いざ仕事が始まって目の前のクライアントに集中すると、人間の脳というのは本当に不思議なもので、あれだけあった自身の体の不安なんか、完全に忘れていくんです。
できるだけ頭部を振らないように慎重に体を扱いながら、なんとか午前中の仕事をクリア。感覚としては「あ、これならいけるな」という状態でした。
お昼を迎え、あらかじめ決めていた通りに午後のご予約の調整を済ませてから、確認のための検査を受けるべく、脳神経外科へと向かいました。

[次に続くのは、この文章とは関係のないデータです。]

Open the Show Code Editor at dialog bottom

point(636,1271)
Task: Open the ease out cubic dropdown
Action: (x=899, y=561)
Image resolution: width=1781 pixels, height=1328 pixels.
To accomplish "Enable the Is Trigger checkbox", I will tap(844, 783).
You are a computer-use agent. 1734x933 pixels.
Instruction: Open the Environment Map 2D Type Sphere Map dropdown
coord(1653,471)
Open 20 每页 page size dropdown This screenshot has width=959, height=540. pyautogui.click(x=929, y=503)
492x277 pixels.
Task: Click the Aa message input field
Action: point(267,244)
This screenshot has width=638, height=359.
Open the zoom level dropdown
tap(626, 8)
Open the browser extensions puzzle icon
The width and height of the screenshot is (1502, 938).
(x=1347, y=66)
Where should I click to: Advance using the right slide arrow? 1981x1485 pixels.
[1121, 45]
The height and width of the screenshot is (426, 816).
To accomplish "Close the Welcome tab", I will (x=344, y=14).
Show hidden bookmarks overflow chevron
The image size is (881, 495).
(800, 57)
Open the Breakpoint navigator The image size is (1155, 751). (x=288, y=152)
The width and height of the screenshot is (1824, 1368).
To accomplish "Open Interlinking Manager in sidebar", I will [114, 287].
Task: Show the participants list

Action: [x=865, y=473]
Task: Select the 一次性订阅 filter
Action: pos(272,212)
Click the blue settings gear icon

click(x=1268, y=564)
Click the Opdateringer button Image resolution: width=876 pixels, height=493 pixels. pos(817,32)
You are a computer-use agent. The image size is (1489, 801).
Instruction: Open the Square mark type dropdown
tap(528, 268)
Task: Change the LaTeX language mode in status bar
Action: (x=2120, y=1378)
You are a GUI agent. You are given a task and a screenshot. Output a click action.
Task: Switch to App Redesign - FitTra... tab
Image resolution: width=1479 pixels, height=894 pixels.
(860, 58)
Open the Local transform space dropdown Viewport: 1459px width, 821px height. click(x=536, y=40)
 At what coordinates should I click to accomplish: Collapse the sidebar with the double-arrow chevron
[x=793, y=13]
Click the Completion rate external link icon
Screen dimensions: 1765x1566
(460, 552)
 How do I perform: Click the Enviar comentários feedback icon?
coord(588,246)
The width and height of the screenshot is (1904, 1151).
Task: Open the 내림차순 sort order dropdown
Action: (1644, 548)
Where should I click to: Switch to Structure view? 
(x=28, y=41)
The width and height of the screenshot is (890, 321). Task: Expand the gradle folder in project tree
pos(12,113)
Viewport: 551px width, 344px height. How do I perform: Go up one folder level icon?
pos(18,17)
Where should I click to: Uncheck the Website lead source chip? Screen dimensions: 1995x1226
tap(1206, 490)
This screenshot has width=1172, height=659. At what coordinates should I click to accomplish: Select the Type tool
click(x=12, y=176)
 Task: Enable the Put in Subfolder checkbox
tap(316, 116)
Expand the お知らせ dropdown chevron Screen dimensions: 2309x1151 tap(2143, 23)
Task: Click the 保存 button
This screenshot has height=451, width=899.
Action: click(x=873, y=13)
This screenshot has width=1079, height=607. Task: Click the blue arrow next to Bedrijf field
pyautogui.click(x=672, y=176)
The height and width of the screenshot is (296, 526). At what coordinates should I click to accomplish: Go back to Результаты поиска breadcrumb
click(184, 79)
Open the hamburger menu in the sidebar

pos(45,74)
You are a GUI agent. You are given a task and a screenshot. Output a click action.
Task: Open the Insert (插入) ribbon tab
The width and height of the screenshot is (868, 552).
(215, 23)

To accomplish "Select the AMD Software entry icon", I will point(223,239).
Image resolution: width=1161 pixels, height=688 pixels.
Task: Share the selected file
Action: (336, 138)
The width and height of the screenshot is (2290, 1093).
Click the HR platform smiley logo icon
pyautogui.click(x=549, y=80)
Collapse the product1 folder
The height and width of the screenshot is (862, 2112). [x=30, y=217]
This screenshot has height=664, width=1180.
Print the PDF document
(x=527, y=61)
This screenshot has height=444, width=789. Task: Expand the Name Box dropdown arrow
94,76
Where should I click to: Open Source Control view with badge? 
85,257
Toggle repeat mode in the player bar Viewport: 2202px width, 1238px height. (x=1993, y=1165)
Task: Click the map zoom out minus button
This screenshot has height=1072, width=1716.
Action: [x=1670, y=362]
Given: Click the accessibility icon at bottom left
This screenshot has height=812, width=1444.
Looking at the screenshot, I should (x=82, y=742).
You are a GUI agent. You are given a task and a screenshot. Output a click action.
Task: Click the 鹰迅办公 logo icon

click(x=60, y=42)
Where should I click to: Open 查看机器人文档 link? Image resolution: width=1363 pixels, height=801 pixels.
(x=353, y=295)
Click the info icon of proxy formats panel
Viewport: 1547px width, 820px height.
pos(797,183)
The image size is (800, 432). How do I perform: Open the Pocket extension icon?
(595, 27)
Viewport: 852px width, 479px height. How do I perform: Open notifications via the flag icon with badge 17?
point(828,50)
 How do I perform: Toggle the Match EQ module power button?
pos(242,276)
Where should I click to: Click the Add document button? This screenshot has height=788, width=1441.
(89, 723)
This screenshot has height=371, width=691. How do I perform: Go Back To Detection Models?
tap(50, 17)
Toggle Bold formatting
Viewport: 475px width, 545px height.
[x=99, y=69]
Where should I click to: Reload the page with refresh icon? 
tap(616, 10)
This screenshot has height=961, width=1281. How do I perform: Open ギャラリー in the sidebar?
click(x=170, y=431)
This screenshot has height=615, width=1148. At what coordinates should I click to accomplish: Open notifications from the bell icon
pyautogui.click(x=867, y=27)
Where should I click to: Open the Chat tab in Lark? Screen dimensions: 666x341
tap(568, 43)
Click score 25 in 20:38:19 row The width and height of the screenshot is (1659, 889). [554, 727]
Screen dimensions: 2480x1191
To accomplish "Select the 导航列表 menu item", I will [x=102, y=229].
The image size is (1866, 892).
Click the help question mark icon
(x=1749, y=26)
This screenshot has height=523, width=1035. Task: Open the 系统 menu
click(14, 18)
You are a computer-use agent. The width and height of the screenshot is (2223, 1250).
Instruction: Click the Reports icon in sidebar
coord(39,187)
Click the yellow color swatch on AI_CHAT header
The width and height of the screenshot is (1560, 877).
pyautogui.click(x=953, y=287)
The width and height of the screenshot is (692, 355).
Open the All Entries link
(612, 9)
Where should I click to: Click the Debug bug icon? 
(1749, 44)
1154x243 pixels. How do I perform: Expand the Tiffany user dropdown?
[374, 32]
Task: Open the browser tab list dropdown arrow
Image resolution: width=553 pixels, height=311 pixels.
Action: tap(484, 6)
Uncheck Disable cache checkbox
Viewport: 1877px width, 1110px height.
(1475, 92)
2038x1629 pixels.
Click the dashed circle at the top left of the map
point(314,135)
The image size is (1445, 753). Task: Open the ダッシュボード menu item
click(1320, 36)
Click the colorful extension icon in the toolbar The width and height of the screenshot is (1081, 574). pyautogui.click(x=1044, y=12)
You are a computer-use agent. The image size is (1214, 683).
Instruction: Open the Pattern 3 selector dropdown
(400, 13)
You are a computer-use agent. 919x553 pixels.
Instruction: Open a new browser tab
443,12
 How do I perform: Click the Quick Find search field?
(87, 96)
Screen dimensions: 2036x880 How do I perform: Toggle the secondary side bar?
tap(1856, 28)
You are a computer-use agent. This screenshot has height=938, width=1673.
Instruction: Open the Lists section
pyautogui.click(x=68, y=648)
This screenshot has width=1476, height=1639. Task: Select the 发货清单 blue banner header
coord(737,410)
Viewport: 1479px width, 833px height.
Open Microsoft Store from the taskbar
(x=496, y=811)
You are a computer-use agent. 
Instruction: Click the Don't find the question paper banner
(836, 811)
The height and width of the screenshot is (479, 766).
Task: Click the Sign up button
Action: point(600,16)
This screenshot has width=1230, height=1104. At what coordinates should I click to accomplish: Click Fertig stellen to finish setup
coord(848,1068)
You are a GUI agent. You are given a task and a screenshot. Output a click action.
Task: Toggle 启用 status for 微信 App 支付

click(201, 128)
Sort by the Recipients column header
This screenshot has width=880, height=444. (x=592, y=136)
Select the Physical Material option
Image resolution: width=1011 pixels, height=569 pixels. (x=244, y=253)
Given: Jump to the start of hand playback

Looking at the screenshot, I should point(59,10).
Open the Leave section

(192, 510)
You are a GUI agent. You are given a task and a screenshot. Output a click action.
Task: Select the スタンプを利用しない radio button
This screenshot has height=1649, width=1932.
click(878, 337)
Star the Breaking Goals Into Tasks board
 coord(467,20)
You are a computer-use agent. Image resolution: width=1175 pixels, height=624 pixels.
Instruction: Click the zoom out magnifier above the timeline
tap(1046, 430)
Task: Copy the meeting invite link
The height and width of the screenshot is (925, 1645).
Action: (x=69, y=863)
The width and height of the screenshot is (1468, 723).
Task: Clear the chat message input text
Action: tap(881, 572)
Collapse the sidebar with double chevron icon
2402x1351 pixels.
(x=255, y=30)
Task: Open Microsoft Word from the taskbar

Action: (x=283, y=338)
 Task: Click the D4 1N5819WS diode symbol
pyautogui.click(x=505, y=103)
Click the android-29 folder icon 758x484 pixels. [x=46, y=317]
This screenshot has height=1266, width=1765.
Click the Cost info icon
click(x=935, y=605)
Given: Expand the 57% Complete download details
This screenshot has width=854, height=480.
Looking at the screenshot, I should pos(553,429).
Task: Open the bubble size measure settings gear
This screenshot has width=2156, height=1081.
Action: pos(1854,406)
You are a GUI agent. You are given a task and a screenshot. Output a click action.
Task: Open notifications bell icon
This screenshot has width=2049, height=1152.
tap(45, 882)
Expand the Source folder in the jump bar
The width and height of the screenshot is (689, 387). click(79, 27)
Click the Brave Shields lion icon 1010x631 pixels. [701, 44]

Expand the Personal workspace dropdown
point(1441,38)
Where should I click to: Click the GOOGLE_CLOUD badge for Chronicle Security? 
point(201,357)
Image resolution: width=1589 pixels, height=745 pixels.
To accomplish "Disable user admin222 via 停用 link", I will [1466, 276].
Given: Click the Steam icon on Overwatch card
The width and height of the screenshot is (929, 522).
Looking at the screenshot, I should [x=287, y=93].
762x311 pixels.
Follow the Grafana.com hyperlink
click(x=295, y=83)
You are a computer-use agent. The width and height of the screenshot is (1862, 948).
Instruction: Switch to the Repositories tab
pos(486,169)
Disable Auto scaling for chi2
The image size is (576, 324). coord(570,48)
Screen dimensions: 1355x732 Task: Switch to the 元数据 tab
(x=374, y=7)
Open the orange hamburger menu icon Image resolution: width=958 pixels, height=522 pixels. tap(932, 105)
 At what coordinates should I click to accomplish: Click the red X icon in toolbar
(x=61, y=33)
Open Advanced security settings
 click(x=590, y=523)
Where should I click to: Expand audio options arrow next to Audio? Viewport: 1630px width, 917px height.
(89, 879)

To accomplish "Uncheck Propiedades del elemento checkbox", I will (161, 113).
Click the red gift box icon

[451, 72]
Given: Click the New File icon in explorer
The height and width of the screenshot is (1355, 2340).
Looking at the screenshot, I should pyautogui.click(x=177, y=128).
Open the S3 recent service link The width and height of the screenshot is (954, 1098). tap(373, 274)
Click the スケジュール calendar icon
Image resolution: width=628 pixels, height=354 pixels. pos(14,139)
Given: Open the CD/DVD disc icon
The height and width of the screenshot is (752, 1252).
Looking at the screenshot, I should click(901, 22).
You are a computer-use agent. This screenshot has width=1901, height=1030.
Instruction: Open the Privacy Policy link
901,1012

すぐさまCTスキャン。 結果は、「現時点では出血なし。硬膜外血腫も、くも膜下出血の所見もみられません」とのこと。
念のため先生からは「24時間経つまでは完全に安心はできないからね」と釘を刺されましたが、
――それから時間が流れ、受傷から約20時間が経過した「いま」です。
頭部打撲による脳への異常や症状は、まったく出ていません。 当初抱いていた強烈な不安も、完全に杞憂に終わりました。
転んだ直後に仕事をするという私の行動は、安全管理の観点から見れば、決して「正しい判断」ではありませんでした。
ただ、結果として何の問題もなく終わり、仕事もこなせたわけですから、「現象としては正解だった」ということになります。
結果オーライ。 けれど、そこに『一歩間違えれば』という危険が確実に存在していたことは事実です。
他人の体をケアする専門家でありながら、知識があるがゆえに自分の体を過信してギャンブルをしてしまう危うさを、今回の出来事でこれでもかと思い知りました。
この体験を、ただの「運が良かった話」で終わらせず、しっかりと今後の施術家人生の糧にしていきたいと思います。